▸ **Quoted passage**:
== == ==

I haven’t seen a direct comparisons but I wouldn’t be surprised if Truffle Ruby was already faster than either elixir, erlang or php for single threaded CPU bound tasks too.

Of course that’s still way behind other languages but it’s still surprisingly good.


In my work I’ve seen that TruffleRuby codebases merging Ruby and Java libraries can easily keep pace with Go in terms of requests per second. Of course, the JVM uses more memory to do it. I mostly write Go code these days but Ruby is not necessarily slow. And it’s delightful to code in.


> Python? Ruby with YJIT, JRuby or Truffle Ruby usually beats python code in benchmarks.

Isn't that moving the goal post a lot?

We wen't from 'faster than a lot of others' to 'competing for worst in class'.

I'm not trying to be facetious, I'm curious as I often read "X is really fast" where X is a functional/OOP language that nearly always ends up being some combination of slow and with huge memory overhead. Even then, most Schemes (or Lisps in general) are faster.

Being faster single threaded against runtimes that are built specifically for multithreaded, distributed workloads is also perhaps not a fair comparison, esp. when both runtimes are heavily used to write webservers. And again, Erlang (et al) come out faster even in those benchmarks.

Is TruffleRuby production (eg. Rails) ready? If so, is it that much faster?

I remember when the infamous "Truffle beats all Ruby implementations"-article came out that a lot of Rubyists were shooting it down, however this was several years ago by now.


Moving the goal posts? Perhaps I misunderstand what you are asking. Python is the not the worst in class scripting language. For example perl and TCL are both slower than python.

Originally you just asked, "such as" [which dynamic language ruby is faster than?] Implying ruby is slower than every other dynamic language, which is not the case.

== == ==

▸ **Work to complete**:
1. Do these statements agree with the Ruby performance thread? Answer yes or no for each, quoting the deciding words. (a) One commenter reports that TruffleRuby codebases combining Ruby and Java libraries can keep pace with Go in requests per second. (b) The thread says the JVM uses less memory to do this. (c) The thread names Perl and TCL as faster than Python.
2. Can you continue the Ruby performance thread from its last sentence?

▸ **Recorded data**:

== == ==

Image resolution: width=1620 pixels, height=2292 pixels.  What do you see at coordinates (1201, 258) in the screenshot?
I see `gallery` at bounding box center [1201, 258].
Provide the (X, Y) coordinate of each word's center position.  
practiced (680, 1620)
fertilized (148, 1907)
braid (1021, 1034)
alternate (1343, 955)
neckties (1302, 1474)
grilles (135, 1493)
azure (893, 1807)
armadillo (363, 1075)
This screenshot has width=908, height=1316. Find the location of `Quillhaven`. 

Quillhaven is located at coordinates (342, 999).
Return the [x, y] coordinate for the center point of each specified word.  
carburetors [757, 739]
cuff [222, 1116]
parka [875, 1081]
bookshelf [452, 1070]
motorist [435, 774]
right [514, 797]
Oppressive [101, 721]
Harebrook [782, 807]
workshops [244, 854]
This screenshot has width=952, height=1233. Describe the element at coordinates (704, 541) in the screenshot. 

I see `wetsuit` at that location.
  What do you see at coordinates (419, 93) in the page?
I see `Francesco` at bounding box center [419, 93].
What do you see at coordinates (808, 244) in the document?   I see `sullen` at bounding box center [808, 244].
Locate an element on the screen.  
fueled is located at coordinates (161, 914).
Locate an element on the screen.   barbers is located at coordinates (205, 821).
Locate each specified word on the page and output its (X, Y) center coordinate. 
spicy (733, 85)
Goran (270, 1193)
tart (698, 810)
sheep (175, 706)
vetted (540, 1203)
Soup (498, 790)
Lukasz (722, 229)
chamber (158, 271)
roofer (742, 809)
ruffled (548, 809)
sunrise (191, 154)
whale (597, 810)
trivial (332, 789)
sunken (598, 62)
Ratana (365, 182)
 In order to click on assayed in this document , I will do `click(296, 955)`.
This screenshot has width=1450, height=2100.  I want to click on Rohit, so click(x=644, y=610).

== == ==

▸ **Outputs for the tasks**:
1.
(a) Yes: "TruffleRuby codebases merging Ruby and Java libraries can easily keep pace with Go in terms of requests per second"
(b) No: "the JVM uses more memory to do it"
(c) No: "perl and TCL are both slower than python"

2.
JRuby is faster than MRI Ruby for some Rails workloads and very much production ready.

Truffle Ruby is said to be about 97% compatible with MRI on the rubyspec but IMHO isn't production ready for Rails yet. It does work well enough for many stand alone non-rails tasks though and could potentially be used for running Sidekiq jobs.

The reason to mention the alternative ruby runtimes is to show that there's nothing about the language that means it can't improve in performance (within limits).

Whilst it's true that ruby is slower than Common Lisp or Scheme, ruby is still improving and the gap is going to greatly reduce, which is good news for those of us that enjoy using it.


Thank you for a great answer; I did not mean any ill will and apologize if that was how it came across.

Perl, Tcl, Smalltalk etc are basically non-existant from where I'm from, so they didn't occur to me.

Perhaps I'm projecting a lot here. I have worked a lot in high performance systems and am often triggered by claims of performance, eg. 'X is faster than C' when this is 99.9% of the times false by two orders of magnitude. This didn't happen here.

Thank you for taking the time to answer.


Java's Hotspot was originally designed for Smalltalk, and SELF.

Two very dynamic systems, designed for being a complete graphical workstation, Perl, Tcl, Python, Ruby were as originially implemented, not even close of the original Smalltalk JIT paper from Peter Deutsch's paper"Efficient Implementation of the Smalltalk-80 System." in 1984!


> I did not mean any ill will and apologize if that was how it came across.

Oh not at all, no I didn't think that. I'm enjoying the conversation.

It's interesting that you mention Smalltalk as I believe that some of the JIT ideas we're seeing in YJIT are borrowed from there.

As for all the "faster than C" talk here is very specific to ruby (or JIT'd) runtimes and overheads only in that context.

I think it gets mentioned because it seems so counter intuitive at first. It's not to imply C isn't orders of magnitude faster in general.

Along with the new out of the box features of Rails 8, the work on Ruby infrastructure is making it an exciting technology to work with again (IMHO).


the ruby is faster than c is because of the yjit. they are moving a lot of c ruby standard library and core language stuff into ruby code so the yjit can optimize it better. akin to java and their bytecode being able to optimize things on the fly instead of just once at compile time.